Dieser Artikel wurde im Dezember 2019 veröffentlicht.
Irgendwann im Laufe seines 31. Lebensjahres hatte Andy van der Meyde genug. Genug von diesem Leben, das ihm viel Geld einbrachte, ihn aber gleichzeitig so einsam machte. Verletzungen, gescheiterte Comebacks, isolierte Nächte, über Wasser gehalten von Alkohol, Drogen und der Aussicht auf schöne Frauen.
Nach einer dieser Nächte wachte er auf und wollte einfach nur weg. Weg aus Liverpool, zurück nach Amsterdam. "Ich rief meinen Berater an und sagte ihm, dass ich von all dem hier weg muss. Denn wenn ich bleiben würde, würde ich wahrscheinlich sterben", sagte van der Meyde ein paar Jahre nach dem Ende seiner Karriere im Interview mit BBC Radio 5 live. "Er fädelte ein, dass ich bei Ajax mittrainieren und mich fit halten konnte. Er machte einen Anruf und schon am nächsten Tag war ich zurück in Amsterdam."
Van der Meyde zog die Reißleine, vielleicht gerade noch rechtzeitig.
Zehn Jahre zuvor hatte die Fußballwelt des heute 42-jährigen Niederländers noch so rosig ausgesehen. Er war ein aufstrebendes Talent bei Ajax, ein Eigengewächs aus der berühmten Nachwuchsakademie. Schnell, technisch stark, gut im Eins-gegen-eins, messerscharfe und präzise Flanken aus vollem Lauf - van der Meyde war der Inbegriff eines modernen Flügelspielers. Vergleiche mit dem großen Luis Figo waren keine Seltenheit.
Doch was die meisten und wohl auch er selbst seinerzeit für den erst vorläufigen Höhepunkt einer ruhmreichen Laufbahn hielten, entpuppte sich später als der endgültige. Es war die Saison 2002/03 und Ajax spielte plötzlich wieder fast so wie das Jahrhundert-Team Mitte der 90er, das mit Clarence Seedorf, Edgar Davids, Patrick Kluivert, Marc Overmars oder Jari Litmanen. Van der Meyde, gerade 23 und inzwischen A-Nationalspieler, war die große Waffe auf dem Flügel: Elf Tore und 14 Assists gelangen ihm in der Eredivisie.
Ibrahimovic über van der Meyde: "Er war nicht so arrogant wie die anderen holländischen Jungs"

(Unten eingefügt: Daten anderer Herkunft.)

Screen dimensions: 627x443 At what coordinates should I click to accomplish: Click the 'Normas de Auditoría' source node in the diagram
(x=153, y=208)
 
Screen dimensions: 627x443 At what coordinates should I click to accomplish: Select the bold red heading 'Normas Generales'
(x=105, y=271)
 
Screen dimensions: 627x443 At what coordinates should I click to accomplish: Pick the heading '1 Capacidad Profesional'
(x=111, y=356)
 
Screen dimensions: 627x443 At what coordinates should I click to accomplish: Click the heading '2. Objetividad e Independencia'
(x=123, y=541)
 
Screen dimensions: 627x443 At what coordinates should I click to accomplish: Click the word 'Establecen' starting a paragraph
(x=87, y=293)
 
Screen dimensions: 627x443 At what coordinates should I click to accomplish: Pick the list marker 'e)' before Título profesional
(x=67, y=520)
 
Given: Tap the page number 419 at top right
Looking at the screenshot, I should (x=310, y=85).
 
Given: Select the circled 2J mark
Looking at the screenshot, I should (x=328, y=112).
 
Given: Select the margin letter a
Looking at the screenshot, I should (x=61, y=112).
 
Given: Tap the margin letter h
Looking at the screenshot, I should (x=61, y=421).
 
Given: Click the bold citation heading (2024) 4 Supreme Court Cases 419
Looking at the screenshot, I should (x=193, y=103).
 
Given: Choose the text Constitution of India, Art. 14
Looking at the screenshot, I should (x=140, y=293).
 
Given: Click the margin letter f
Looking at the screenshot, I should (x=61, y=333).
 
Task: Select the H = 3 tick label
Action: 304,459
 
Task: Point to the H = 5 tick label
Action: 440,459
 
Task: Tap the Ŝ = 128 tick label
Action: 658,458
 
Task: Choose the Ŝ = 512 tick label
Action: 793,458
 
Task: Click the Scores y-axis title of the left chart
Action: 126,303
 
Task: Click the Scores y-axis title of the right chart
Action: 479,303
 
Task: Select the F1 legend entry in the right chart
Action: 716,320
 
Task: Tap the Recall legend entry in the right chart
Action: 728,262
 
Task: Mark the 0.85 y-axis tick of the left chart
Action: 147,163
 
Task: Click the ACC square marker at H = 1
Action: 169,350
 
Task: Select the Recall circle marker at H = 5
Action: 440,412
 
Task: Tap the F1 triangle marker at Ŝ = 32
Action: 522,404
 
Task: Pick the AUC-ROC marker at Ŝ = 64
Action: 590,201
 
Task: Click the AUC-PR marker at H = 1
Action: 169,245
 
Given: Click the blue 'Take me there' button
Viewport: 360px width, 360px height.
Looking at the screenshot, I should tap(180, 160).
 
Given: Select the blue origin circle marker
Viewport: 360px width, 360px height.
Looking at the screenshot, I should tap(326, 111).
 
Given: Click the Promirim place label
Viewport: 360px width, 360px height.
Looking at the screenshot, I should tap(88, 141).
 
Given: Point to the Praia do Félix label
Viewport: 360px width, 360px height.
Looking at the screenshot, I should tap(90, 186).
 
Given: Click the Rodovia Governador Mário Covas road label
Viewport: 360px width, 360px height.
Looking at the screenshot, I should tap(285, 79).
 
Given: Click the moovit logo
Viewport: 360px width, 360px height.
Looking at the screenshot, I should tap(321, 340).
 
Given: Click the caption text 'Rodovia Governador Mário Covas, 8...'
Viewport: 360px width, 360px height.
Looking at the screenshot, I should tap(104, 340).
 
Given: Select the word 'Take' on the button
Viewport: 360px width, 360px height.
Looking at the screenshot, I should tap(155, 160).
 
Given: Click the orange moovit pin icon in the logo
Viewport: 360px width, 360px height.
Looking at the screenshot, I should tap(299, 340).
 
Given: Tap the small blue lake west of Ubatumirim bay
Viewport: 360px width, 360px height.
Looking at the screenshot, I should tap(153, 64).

Im Mittelfeld sorgten die jungen Wesley Sneijder und Rafael van der Vaart für die Glanzmomente, Nigel de Jong räumte auf, vorne stürmten Mido und ein gewisser Zlatan Ibrahimovic. Vor allem mit letzteren Beiden verstand sich van der Meyde prächtig. Weil er schon immer ein wenig anders war als die anderen Jungs aus der Ajax-Schule, die mit den beiden "Bad Boys" kaum etwas anfangen konnten.

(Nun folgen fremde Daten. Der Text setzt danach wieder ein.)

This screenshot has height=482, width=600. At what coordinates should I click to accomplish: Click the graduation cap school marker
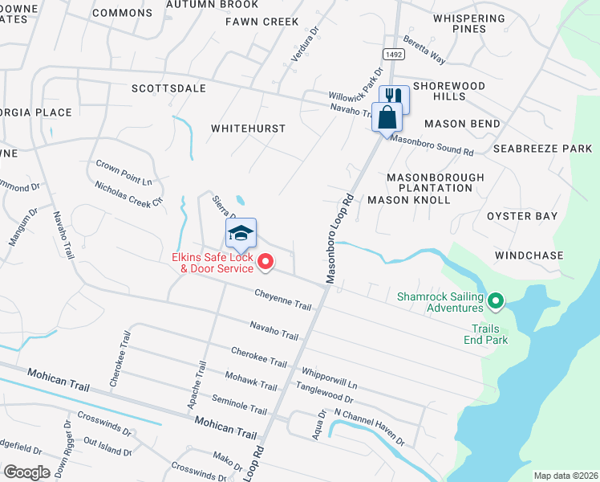(241, 234)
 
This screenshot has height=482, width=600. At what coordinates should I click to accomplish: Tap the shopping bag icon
(387, 116)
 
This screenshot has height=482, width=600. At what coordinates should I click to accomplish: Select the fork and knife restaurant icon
(395, 100)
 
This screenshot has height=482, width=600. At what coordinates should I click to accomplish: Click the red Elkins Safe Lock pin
(266, 260)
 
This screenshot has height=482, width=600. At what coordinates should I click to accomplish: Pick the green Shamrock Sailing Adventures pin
(496, 301)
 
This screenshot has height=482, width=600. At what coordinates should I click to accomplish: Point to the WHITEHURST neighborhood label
(248, 129)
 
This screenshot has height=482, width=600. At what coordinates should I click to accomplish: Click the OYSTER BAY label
(521, 216)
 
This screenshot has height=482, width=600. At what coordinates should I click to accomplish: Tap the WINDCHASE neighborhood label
(529, 255)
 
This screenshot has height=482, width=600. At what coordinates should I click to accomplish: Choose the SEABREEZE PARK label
(542, 149)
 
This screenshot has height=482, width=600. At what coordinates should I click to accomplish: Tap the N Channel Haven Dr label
(370, 428)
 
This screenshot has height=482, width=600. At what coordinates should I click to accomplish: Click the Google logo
(26, 472)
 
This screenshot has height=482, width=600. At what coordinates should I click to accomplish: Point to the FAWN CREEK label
(261, 22)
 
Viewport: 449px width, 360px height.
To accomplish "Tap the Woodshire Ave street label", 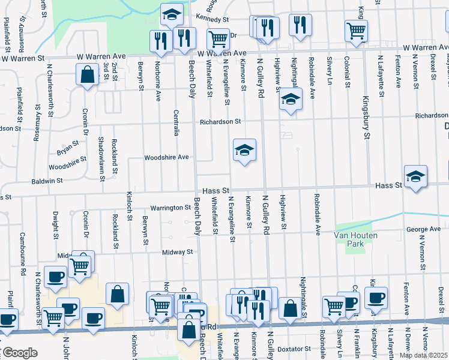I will [x=166, y=158].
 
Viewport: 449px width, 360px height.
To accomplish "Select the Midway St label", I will [x=177, y=253].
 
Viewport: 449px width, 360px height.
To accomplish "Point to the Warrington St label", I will [x=170, y=208].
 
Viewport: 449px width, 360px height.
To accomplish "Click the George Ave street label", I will [x=423, y=229].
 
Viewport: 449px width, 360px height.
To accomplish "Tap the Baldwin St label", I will [x=47, y=180].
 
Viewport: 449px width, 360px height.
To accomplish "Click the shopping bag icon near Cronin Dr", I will [x=88, y=75].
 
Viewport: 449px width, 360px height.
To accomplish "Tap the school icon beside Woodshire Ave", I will [x=244, y=151].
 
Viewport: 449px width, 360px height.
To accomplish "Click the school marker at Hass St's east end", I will [x=415, y=176].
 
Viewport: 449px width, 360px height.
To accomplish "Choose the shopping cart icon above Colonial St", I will [x=356, y=29].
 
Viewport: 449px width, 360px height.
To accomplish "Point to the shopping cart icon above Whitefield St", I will [x=218, y=39].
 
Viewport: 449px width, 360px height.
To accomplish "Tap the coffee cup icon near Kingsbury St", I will [x=376, y=297].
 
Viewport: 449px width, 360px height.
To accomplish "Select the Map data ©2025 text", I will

"Wir waren eine Clique, die verrückten Jungs", sagte Ibrahimovic mal über sich, Mido und van der Meyde. "Andy verstand mich und es war leicht, sich mit ihm anzufreunden. Es fühlte sich an, als käme er aus einer Gegend, wo er ständig mit Leuten wie mir und Mido zu tun hatte. Er war einer von uns und nicht so arrogant wie die anderen holländischen Jungs."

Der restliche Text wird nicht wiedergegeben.